Life is the maintenance and reproduction of characteristic highly ordered structures, which are perfected through selection for reproductive efficiency and are carried out according to an internal program through external sources of matter and energy.
Note: the given definition in a certain sense follows the aphoristic definitions of Aristotle and Sakharov and combines their approaches. In this definition, the emphasis is on the peculiarities of structure (but without detailing them: we do not know which structures life can and cannot be associated with), the presence of an internal program (without specifying which substances enable it and how exactly it functions), the ability to evolve as a result of selection for reproducibility, as well as the use of matter and energy.
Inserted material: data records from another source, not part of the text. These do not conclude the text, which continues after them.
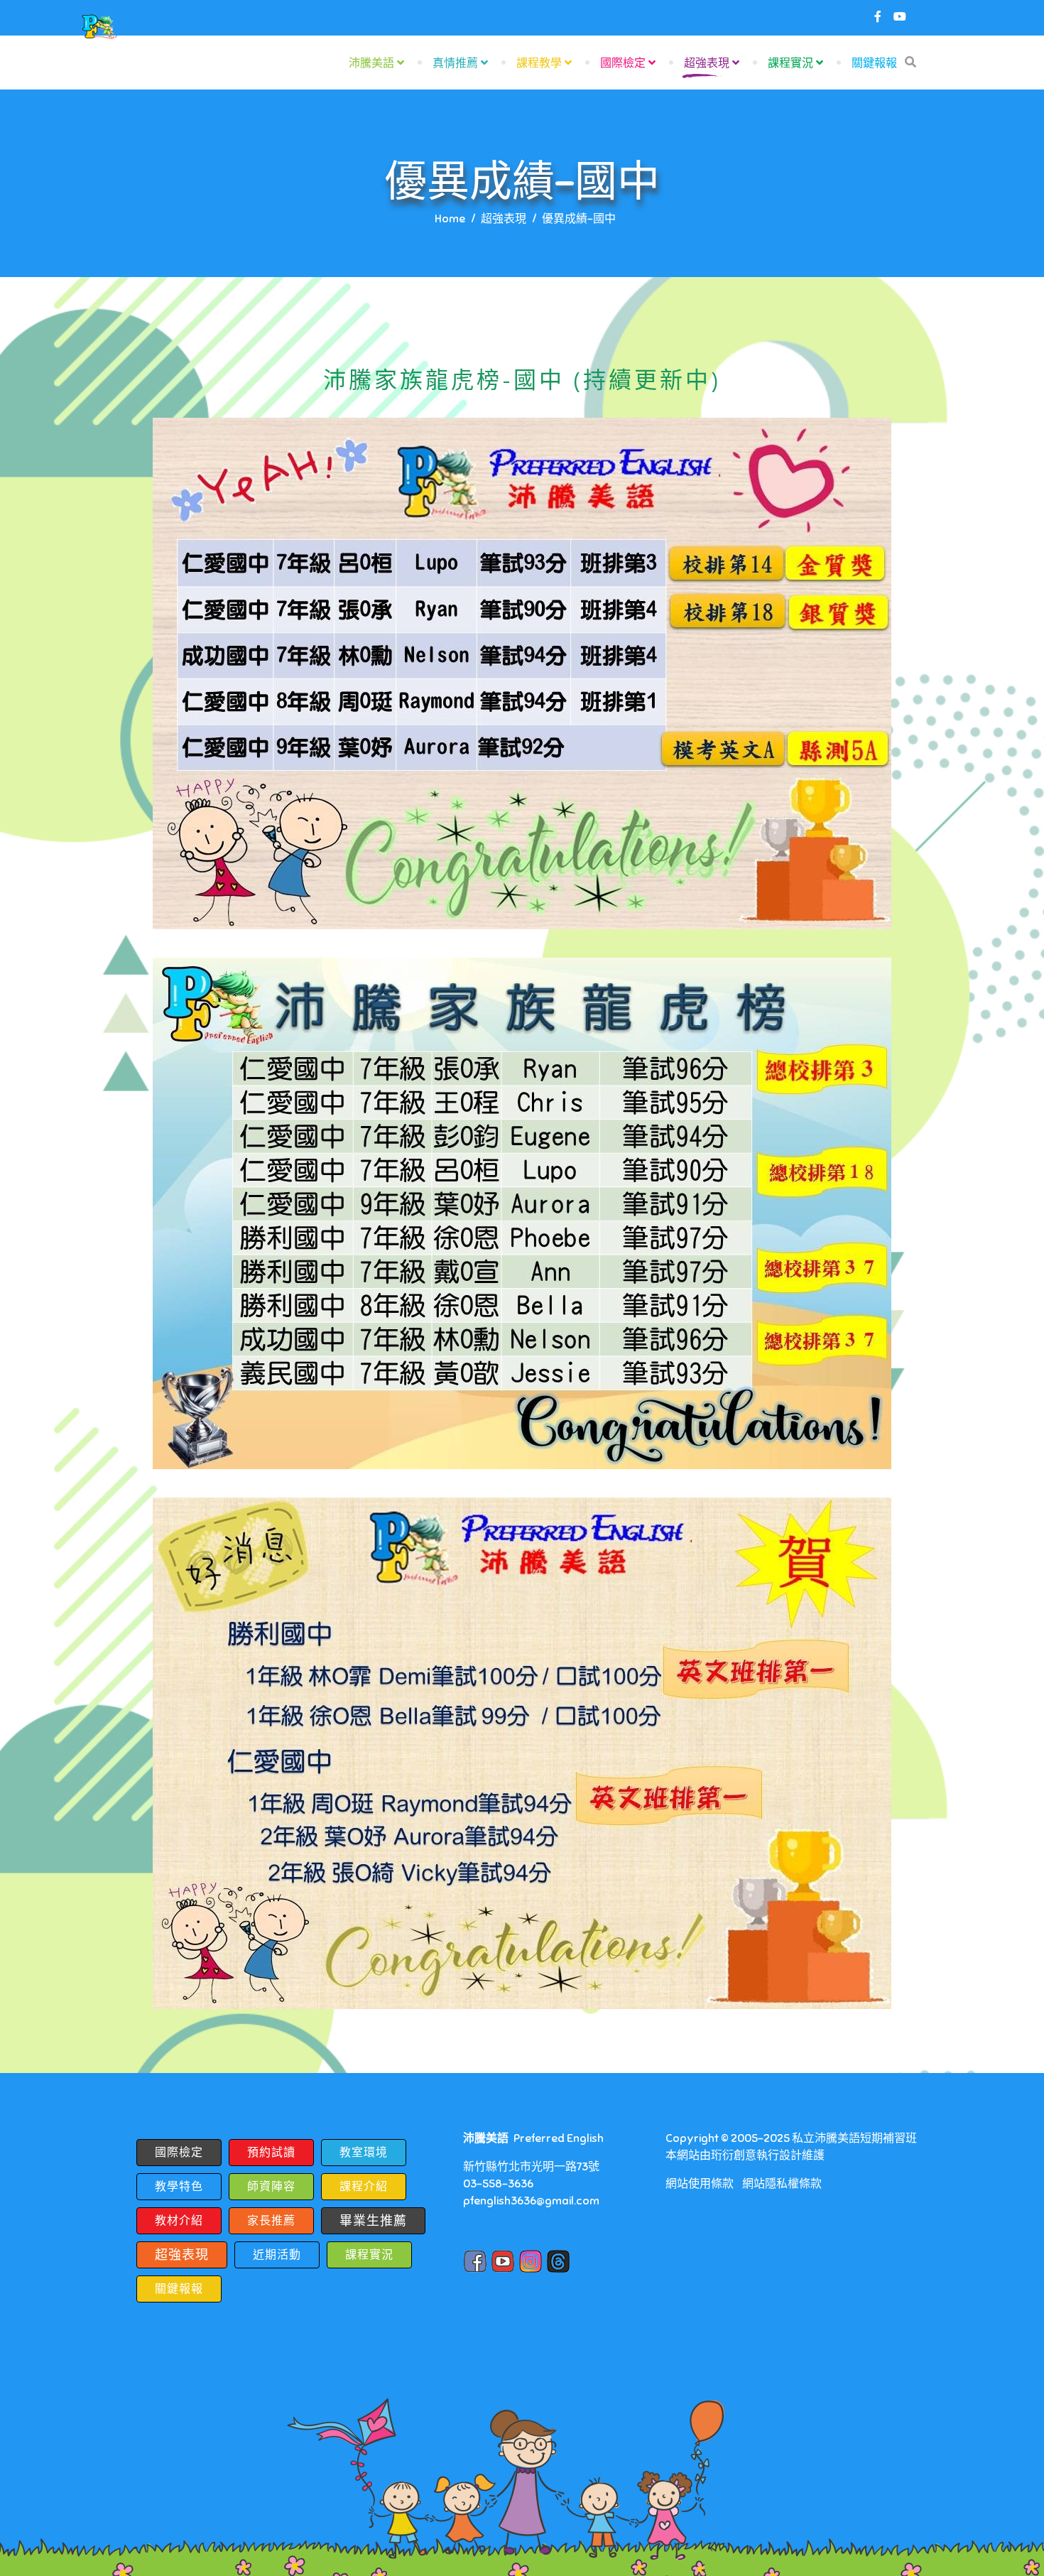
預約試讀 (271, 2152)
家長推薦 (271, 2221)
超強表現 (706, 63)
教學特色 (179, 2187)
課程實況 (790, 63)
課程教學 (539, 63)
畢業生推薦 (373, 2221)
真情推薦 (455, 63)
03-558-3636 (498, 2184)
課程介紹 (363, 2187)
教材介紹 (179, 2221)
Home (450, 219)
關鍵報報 (874, 63)
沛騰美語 (371, 63)
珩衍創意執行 (745, 2155)
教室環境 (363, 2152)
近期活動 (277, 2255)
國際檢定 (623, 63)
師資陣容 (271, 2187)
By agreeing with such a definition of life, one can understand why molecular-genetic infectious systems can be classified as living systems, for which life in those manifestations at the organismal level that we know is not characteristic. An essential feature of these systems is their capacity for evolution. Simple as a virus is, it is the result of the development of adaptations that depend on the characteristics of the environment and the results of interaction with it by this molecular-genetic system. To explain a virus, it is necessary to consider its entire prior history, and, even so, it cannot be exhaustively, deterministically predicted.
In contrast to this, artificial life, when it is created in a laboratory, will be subject to deterministic description. It will have properties that, depending on certain patterns, its creators will consider necessary to give it.